España tiene ya unos niveles de cesión competencial y gestión de recursos económicos cuasi federal, aunque normativamente no lo sea, y las posibilidades de elevar tales umbrales son muy limitadas. De hecho, en los últimos años, el Gobierno de coalición ha tratado de capar las iniciativas fiscales de las regiones más dinámicas en materia fiscal, como ha ocurrido con los impuestos sobre Patrimonio, Sucesiones y Donaciones, o con las pegas expresadas por el uso ciertamente testimonial de la capacidad normativa sobre el impuesto sobre la Renta.

Tras el resultado electoral del 23 de julio, con el que la derecha tiene imposible gobernar y la izquierda solo lo podrá hacer si pacta en los términos exigidos por los independentistas catalanes y vascos, la bicha de la financiación autonómica ha vuelto a salir de la celda. El modelo actual es de 2009 y está construido con el comportamiento exuberante de los ingresos públicos del ejercicio irrepetible de 2006, y solo ha consentido pequeños parcheos para solventar la vida a varias comunidades en la tragedia fiscal de 2010-2015, durante la que tuvieron que ser rescatadas por el Estado.
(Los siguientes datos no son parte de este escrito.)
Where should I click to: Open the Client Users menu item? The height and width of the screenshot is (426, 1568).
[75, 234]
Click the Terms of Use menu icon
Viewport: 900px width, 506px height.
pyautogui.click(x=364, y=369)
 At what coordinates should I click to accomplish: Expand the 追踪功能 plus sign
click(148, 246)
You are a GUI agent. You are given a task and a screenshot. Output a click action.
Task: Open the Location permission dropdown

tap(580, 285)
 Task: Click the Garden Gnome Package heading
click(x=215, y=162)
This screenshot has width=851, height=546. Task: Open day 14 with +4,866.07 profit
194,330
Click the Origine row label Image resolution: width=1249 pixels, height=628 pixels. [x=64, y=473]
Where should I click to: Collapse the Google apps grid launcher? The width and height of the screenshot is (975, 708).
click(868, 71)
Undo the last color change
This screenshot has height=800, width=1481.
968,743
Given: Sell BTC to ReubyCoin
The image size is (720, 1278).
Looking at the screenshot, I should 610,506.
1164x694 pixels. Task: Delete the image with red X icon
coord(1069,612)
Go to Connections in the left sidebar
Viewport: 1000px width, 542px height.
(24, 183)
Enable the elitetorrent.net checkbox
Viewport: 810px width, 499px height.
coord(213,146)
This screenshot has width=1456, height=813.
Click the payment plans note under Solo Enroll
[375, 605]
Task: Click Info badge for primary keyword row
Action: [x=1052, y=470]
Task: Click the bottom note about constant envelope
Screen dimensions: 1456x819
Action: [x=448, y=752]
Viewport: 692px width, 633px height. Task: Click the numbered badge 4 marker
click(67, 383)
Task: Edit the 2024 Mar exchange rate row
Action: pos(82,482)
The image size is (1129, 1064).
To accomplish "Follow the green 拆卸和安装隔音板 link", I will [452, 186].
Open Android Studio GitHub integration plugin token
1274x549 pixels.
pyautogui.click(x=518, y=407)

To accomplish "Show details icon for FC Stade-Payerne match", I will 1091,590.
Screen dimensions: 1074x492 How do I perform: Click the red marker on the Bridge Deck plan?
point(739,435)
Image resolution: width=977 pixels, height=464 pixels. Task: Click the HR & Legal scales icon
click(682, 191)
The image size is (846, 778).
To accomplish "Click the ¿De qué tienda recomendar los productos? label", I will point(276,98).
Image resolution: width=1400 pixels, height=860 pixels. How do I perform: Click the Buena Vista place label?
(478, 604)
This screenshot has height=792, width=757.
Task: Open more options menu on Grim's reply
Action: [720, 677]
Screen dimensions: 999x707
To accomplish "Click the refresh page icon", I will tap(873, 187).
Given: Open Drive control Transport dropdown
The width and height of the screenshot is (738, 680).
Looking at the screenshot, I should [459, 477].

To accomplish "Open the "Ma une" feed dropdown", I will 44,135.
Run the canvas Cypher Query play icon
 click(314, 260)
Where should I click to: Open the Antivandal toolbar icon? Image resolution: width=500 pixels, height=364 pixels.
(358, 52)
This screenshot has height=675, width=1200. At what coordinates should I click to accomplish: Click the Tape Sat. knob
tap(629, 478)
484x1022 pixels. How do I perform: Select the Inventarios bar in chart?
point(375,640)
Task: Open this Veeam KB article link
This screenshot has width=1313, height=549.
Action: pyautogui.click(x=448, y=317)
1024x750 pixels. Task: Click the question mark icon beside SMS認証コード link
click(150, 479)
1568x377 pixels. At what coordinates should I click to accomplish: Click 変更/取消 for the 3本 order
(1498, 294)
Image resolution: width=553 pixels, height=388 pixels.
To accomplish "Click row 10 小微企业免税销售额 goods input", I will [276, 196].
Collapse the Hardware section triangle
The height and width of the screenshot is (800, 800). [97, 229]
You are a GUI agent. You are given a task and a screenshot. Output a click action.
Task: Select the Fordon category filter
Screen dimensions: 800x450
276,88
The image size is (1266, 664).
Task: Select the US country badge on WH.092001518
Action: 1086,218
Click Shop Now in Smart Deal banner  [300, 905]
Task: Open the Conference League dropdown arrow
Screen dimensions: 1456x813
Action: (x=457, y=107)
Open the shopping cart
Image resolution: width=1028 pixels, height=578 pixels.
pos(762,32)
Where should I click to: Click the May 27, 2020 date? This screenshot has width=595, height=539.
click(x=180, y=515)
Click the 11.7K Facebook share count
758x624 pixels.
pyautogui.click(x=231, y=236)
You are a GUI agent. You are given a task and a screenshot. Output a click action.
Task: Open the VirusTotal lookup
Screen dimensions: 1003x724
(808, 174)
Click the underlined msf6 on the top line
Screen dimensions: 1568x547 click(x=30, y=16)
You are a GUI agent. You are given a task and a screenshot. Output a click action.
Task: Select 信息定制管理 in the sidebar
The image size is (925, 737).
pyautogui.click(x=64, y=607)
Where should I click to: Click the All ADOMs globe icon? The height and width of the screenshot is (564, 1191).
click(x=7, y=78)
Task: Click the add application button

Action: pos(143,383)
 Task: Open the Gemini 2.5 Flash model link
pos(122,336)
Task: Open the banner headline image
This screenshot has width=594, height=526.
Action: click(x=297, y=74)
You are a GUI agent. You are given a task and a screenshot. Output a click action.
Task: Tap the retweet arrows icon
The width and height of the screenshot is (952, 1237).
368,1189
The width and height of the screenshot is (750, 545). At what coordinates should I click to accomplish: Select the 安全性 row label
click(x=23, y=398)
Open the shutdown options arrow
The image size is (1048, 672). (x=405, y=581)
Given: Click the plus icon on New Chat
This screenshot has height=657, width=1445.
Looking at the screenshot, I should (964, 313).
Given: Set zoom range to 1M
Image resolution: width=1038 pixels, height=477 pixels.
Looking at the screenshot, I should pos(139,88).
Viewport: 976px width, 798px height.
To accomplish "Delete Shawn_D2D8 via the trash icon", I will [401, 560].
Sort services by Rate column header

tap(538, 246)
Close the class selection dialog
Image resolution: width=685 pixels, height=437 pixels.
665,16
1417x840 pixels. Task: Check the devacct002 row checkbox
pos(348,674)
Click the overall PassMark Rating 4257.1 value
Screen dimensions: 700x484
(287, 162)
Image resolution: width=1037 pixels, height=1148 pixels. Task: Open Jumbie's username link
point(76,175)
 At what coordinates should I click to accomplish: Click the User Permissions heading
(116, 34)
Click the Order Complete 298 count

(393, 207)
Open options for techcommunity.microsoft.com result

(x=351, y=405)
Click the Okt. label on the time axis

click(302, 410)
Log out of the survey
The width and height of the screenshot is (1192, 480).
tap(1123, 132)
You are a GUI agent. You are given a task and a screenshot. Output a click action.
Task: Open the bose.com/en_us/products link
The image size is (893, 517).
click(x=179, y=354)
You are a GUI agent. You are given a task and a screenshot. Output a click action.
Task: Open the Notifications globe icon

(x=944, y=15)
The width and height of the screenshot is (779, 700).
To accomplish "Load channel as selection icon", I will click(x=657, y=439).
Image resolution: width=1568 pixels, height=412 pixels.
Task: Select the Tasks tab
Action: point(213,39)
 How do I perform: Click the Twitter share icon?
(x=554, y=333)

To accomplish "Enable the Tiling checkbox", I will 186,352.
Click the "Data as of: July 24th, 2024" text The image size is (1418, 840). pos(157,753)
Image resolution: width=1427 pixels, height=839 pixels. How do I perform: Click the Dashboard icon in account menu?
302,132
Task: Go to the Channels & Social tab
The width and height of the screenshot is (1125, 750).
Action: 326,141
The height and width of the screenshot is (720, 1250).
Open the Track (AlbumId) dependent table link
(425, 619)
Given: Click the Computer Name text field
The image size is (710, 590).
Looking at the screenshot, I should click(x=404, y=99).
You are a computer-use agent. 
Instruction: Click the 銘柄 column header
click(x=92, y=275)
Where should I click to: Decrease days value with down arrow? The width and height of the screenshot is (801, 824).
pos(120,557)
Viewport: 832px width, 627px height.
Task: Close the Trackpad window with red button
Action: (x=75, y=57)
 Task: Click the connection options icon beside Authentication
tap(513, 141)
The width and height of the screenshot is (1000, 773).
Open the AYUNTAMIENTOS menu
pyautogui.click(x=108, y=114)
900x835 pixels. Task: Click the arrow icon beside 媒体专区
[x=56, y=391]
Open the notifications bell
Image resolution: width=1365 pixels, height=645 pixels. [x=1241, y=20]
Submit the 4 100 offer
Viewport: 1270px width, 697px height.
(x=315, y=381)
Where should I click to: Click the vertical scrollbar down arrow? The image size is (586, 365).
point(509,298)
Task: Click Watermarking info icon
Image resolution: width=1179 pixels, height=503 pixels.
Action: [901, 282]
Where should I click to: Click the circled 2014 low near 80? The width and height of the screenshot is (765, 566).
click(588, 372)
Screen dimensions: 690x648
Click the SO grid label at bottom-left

Es indudable que precisa de un buen meneo para corregir los desequilibrios de muchos años. Ahora será el momento, y bien pudiera ser la moneda de curso legal que los independentistas catalanes aceptasen si Madrid va tan lejos como iba el pacto fiscal diseñado a principios de siglo, que sin llegar a ser un modelo autónomo a la manera del vasco y navarro, se acercaba bastante. Sería un arreglo económico de un conflicto político que debilitaría la solidaridad fiscal del régimen común, algo que un país tan desigual como España no está en condiciones de asumir sin generar un conflicto aún mayor.

Cataluña está razonablemente bien financiada con el modelo actual, y es una región contribuyente neta, dado el nivel de riqueza de sus moradores (2.100 millones transferidos al resto de regiones en 2021), como lo está Madrid, que también es contribuyente neta (6.300 millones transferidos en 2021) y en mucha mayor envergadura que Cataluña. Pero Cataluña tiene acumulada una deuda de más de 85.000 millones de euros, de los que casi 72.000 se los debe al Estado. Comunidad Valenciana, Andalucía o Castilla La Mancha tienen también una posición delicada con el acreedor Estado, aunque en proporciones menores. Y todas ellas aprovecharán que la investidura pasa por Cataluña para lograr una condonación de la deuda, o al menos la condonación de la parte de la deuda imputable, siempre según sus particulares cálculos, a las insuficiencias de financiación generadas por el actual sistema.

El asunto circula ya en las conversaciones públicas sobre la negociación política, y habrá novedades; pero bien pudiera generarse con una condonación, total o parcial, un indeseado riesgo moral con las comunidades que no han incurrido en deuda con el Estado, que no han tenido que ser rescatadas por el Tesoro, porque han sido más diligentes en la gestión de sus dineros y sus servicios, y han respetado sus compromisos de estabilidad presupuestaria.